The report says that almost three quarters of hospitals and NHS trusts are not following best practice, advice issued by the National Institute for Health and Clinical Excellence (NICE).

(If there were ever a Government-designed group shaped around an acronym, NICE must be it.)

James Strachan, the commission’s chairman, says that “NICE plays a major role in ensuring high-quality patient care across the NHS”.

That it might, but if the hospitals don’t have the resources to follow the guidelines, what good are they?

But Mr Strachan has an answer. “What would make all the difference, and is achievable, is improved financial planning and better communication.”

That sounds sensible enough. Better allocation of funds could make a difference, especially if the Government saw fit to allocate more of them to the hospitals.

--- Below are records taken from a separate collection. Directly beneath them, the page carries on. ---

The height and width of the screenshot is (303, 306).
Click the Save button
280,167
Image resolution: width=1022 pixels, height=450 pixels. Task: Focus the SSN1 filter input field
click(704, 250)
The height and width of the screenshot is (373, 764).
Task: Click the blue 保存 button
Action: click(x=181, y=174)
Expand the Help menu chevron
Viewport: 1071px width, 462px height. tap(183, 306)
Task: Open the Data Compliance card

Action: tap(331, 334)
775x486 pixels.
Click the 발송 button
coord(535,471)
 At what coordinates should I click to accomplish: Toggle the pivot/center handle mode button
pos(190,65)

And improved communication can only be good news for patients keen to find out which hospital does follow the guidelines and can thus give them the best and most up-to—date treatments.

Unsurprisingly, news of a failing NHS also features on the Telegraph’s front page. The body politic may not be in the safest hands with Labour after all.

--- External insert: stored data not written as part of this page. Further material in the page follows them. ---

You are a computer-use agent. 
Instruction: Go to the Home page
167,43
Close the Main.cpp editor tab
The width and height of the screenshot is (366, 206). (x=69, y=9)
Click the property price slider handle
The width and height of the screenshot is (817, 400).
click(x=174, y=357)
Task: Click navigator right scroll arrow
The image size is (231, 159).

The paper hears from that nice Mr Strachan, but whereas the Times tells of “numerous complaints” in recent years that NICE advice is not being adhered to, the Telegraph says the NHS has been “deluged” with complaints.

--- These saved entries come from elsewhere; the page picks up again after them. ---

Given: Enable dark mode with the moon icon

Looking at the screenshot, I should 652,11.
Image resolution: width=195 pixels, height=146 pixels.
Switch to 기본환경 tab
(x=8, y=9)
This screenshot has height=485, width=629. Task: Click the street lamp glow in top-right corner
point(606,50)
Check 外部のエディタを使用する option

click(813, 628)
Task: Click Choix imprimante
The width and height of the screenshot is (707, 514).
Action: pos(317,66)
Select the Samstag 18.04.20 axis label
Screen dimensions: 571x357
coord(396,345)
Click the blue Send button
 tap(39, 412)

The paper also hears from Andre Lansley. Who he? Why, he’s the shadow health secretary, naturally. “There is little point in introducing a code of best practice if the resources are not provided to deliver it,” says he.

Not so, says the Government. A spokesman for the Department of Health (D’OH) says the NHS bodies “must find the difficult balance between paying for expensive drugs for a limited number of patients and providing treatment that will benefit many other people.”

So if you are going to get ill, try to catch something that the NHS can deal with and afford to treat efficiently and speedily.

Or else you could be forced to spend, say, the next five days in hospital while the medics work out how to treat your illness with a plaster, a Doc leaf and a heart-attack inducing dose of cricket…’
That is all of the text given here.